Un podium déjà réglé, des étapes vallonnées et des Français survoltés ? Loin au général, les chasseurs d'étapes du peloton, dont de nombreux tricolores, abordent la troisième semaine avec gourmandise, tout en croisant les doigts pour obtenir des bons de sortie qui ont fait défaut dans les Pyrénées.
Le tableau était parfait en ce dimanche 14 juillet: des cols à n'en plus finir, un décor somptueux sous un soleil radieux, et une arrivée au sommet pour conclure la journée. Sauf que les deux patrons du peloton ont décidé de se livrer une nouvelle bataille, signant par la même l'acte de décès de toute tentative d'échappée.
«Nous aujourd'hui on aurait bien laissé l'échappée parce que ce n'était pas notre intérêt d'aller la chercher», s'est défendu Mauro Gianetti, le manager de la formation UAE de Tadej Pogacar, rejetant presque la faute sur les Visma de Jonas Vingegaard.
«C'est un peu frustrant et décourageant. Il y a plein d'étapes où j'ai bataillé pour prendre l'échappée, et après tu vois UAE qui met un gros tempo... C'est dur mentalement», a regretté le coureur de la formation TotalEnergies Jordan Jégat.

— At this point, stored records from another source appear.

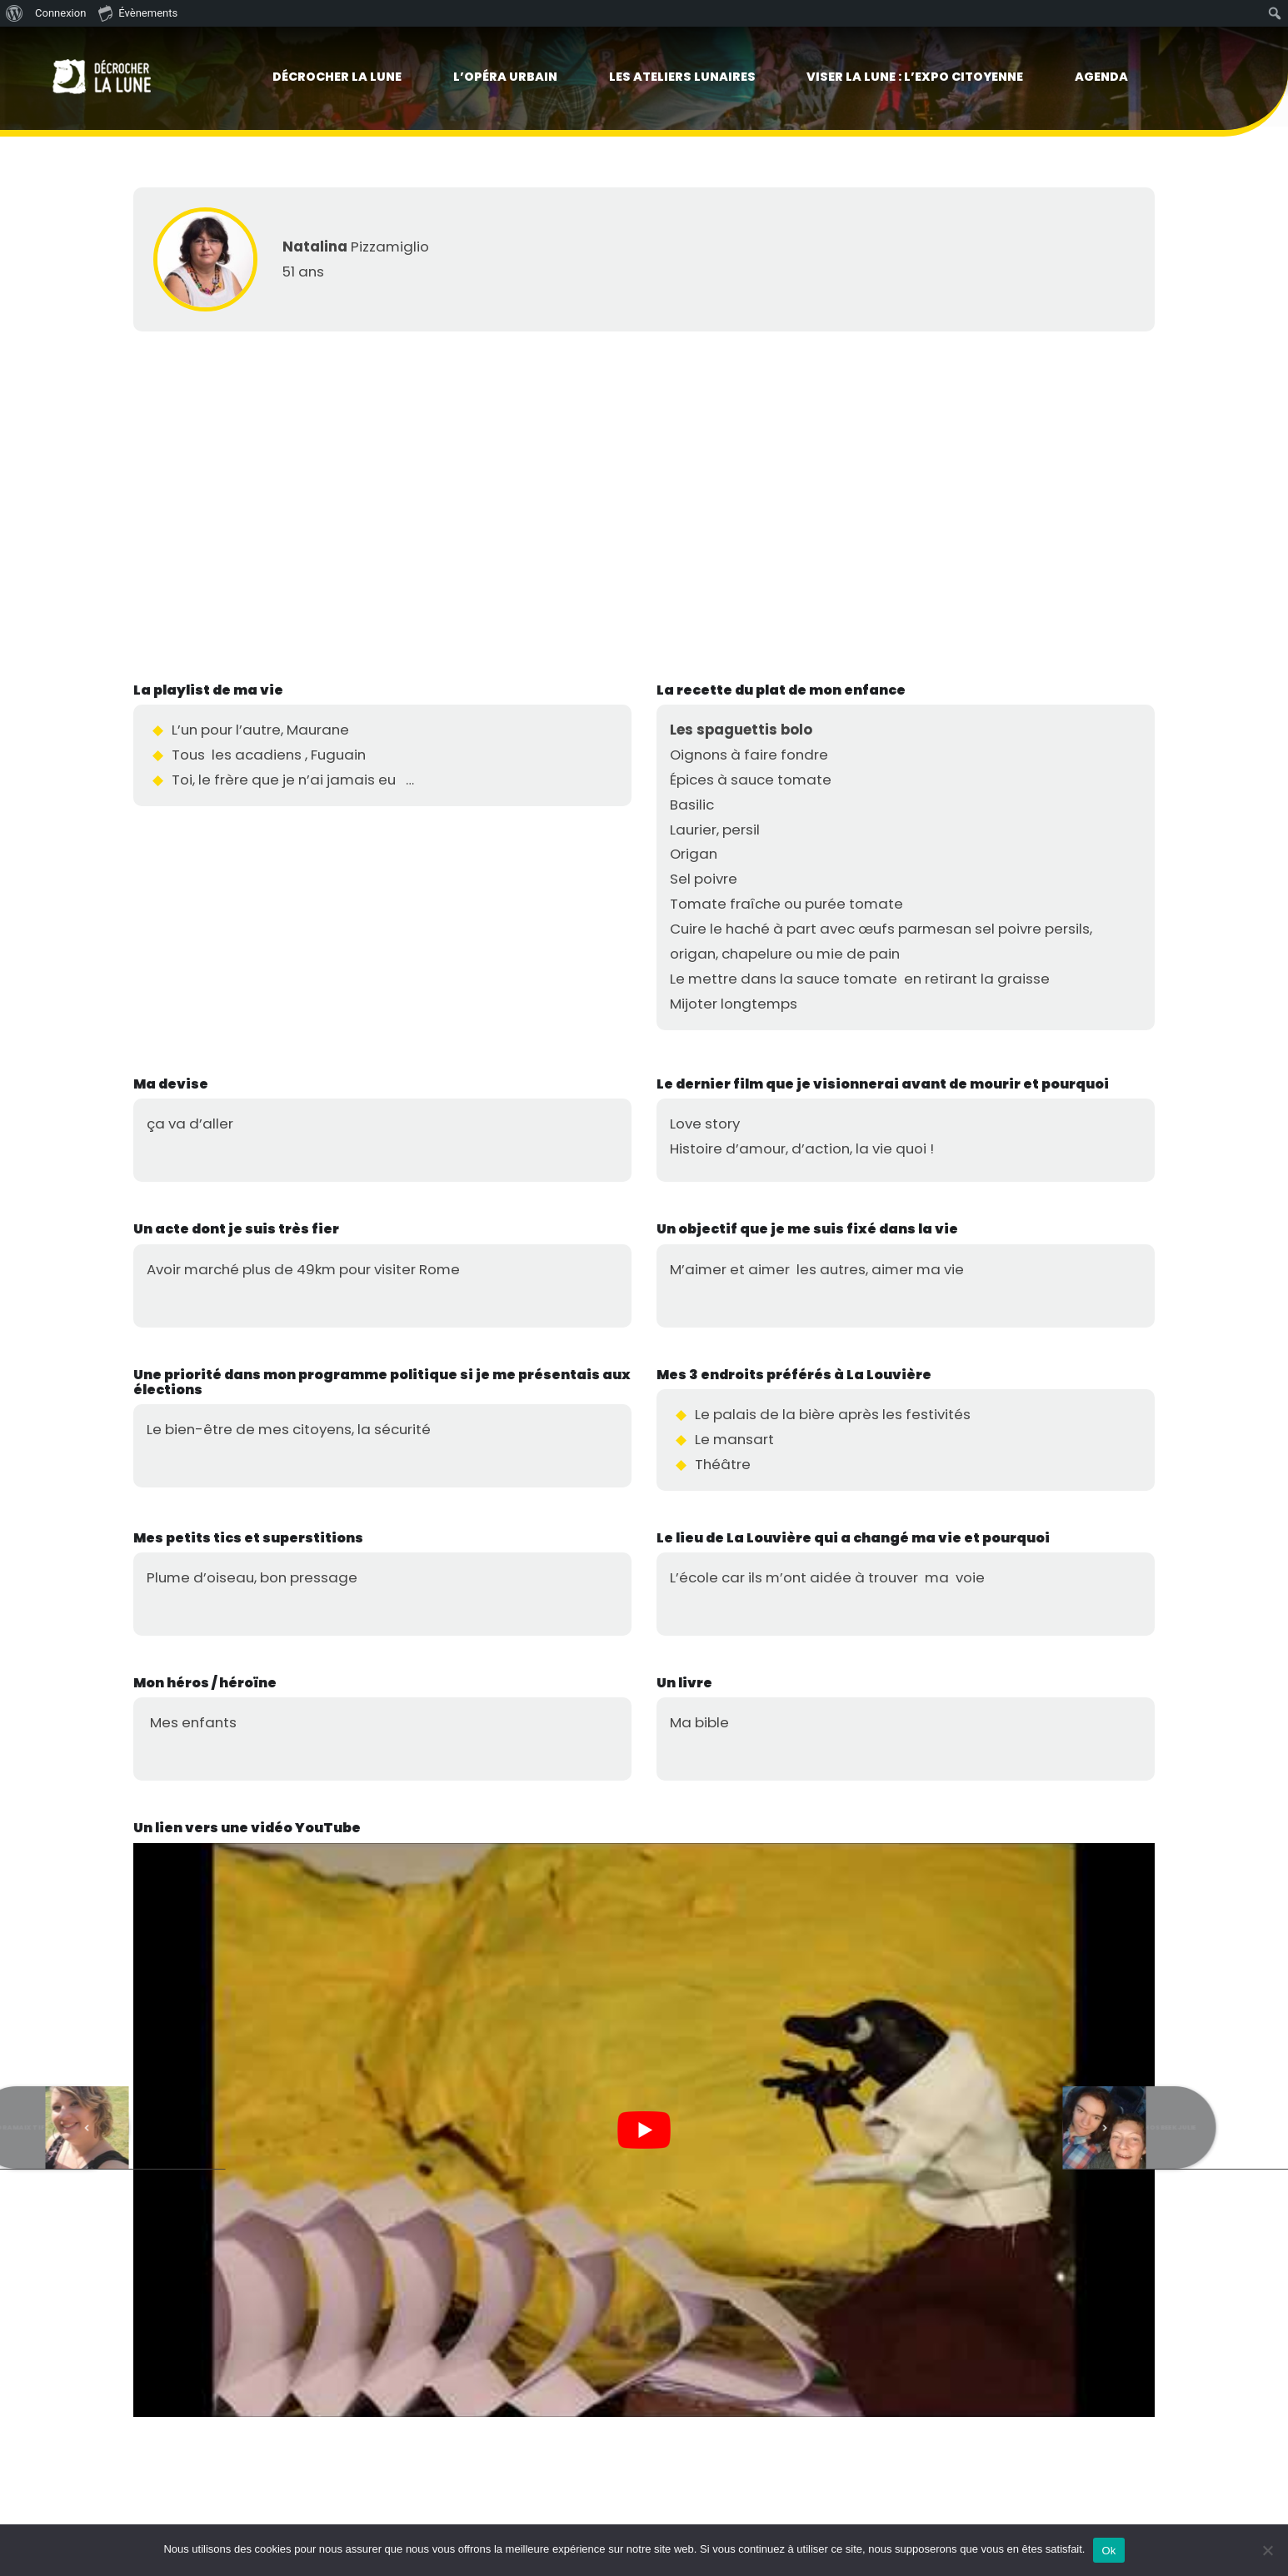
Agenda (1101, 76)
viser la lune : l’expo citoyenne (914, 76)
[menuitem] (14, 13)
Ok (1108, 2550)
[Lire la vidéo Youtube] (644, 2130)
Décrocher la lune (337, 76)
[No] (1267, 2550)
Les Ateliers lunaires (682, 76)
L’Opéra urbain (505, 76)
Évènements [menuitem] (137, 12)
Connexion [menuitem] (60, 13)
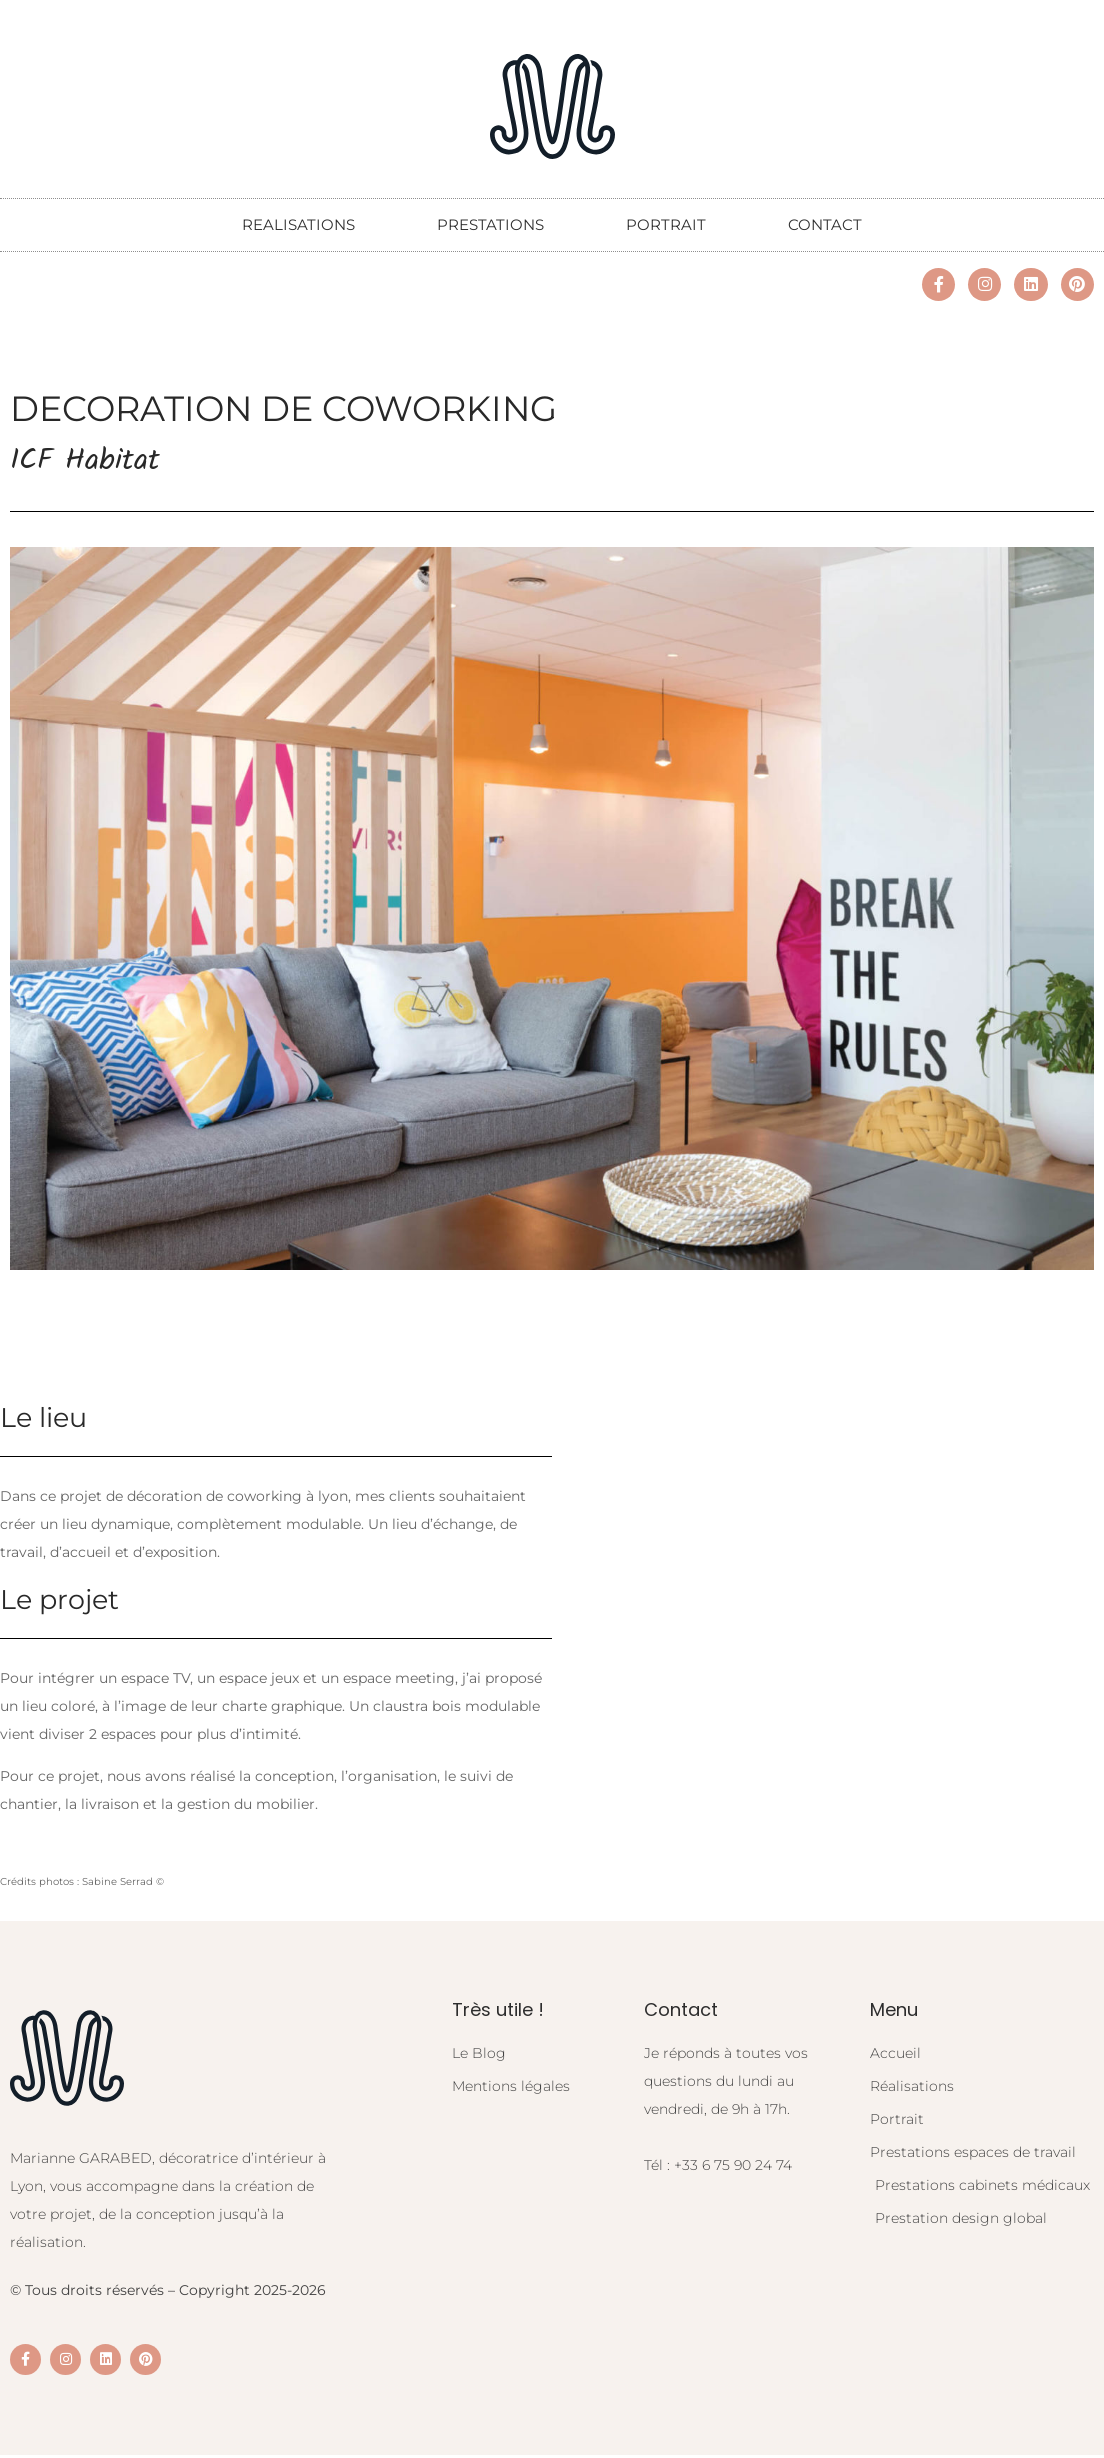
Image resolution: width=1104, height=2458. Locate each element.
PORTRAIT (666, 224)
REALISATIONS (298, 224)
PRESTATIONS (490, 224)
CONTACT (825, 224)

Certains se montrent même résignés face au niveau imposé par les deux armadas. «C'était soit je donnais tout pour prendre l'échappée, soit il n'y avait aucun intérêt à s'accrocher pour souffrir derrière», a par exemple estimé Romain Bardet.
«On trinque»
Un coup UAE dans le Pla d'Adet samedi, un coup Visma sur les routes ariégeoises dimanche. Et au milieu de ce combat de titans, des coureurs qui n'ont même pas de miettes à se partager. «C'est vraiment une guerre psychologique entre les deux équipes et nous, les attaquants, on trinque un peu au milieu de tout ça, c'est frustrant», a expliqué Guillaume Martin dimanche soir.
Mais la situation devrait changer pour la troisième et dernière semaine de ce Tour: les écarts sont immenses entre les trois premiers et la bagarre pour le général devrait connaître quelques temps calmes. «Les échappées vont avoir un peu plus de liberté», prophétise Tom Steels, le directeur sportif de la Soudal-Quick Step de Remco Evenepoel, troisième.
Et elles auront un terrain de jeu à leur convenance, avec un parcours exigeant et sélectif lors d'une fin de Tour inédite qui amènera le peloton jusqu'à Nice dimanche.
Si les sprinteurs devraient profiter de l'étape allant de Gruissan à Nîmes mardi pour tenter d'aller s'offrir une dernière victoire d'étape dans ce Tour, les quatre étapes suivantes offrent des opportunités pour les baroudeurs et les grimpeurs largués au général. Les premiers tenteront leur chance mercredi en direction de Superdévoluy, puis jeudi entre Gap et Barcelonette avec un parcours casse-pattes et 3’100 m de dénivelé positif.
Bouée de sauvetage
De quoi confirmer le bon Tour des représentants français venus en chasseurs d'étapes cette année. Une stratégie jusqu'ici payante puisque les deux premiers bouquets ont été décrochés par Romain Bardet et Kévin Vauquelin en Italie, avant qu'Anthony Turgis ne surprenne tout le monde lors de l'étape des chemins blancs autour de Troyes.
Les grimpeurs auront eux les yeux rivés sur les journées de vendredi et samedi et les arrivées à Isola 2000 et au col de la Couillole. Et après deux semaines de course, la chasse aux étapes ressemble également à une bouée de sauvetage pour des formations ayant jusque là traversé la Grande boucle de façon anonyme.
C'est notamment le cas de la Groupama-FDJ, souvent à l'avant mais jamais récompensée, ou de l'équipe Décathlon-AG2R, habituée à lever les bras cette saison mais muette depuis le départ de Florence. Les hommes de Vincent Lavenu sont concentrés sur la course aux places d'honneur pour leur leader Felix Gall (11e) mais des coureurs comme le champion de France Paul Lapeira pourraient avoir leur carte à jouer dans les échappées.
En priant pour que les trains des deux locomotives du Tour ne se décident pas à leur rendre la vie impossible.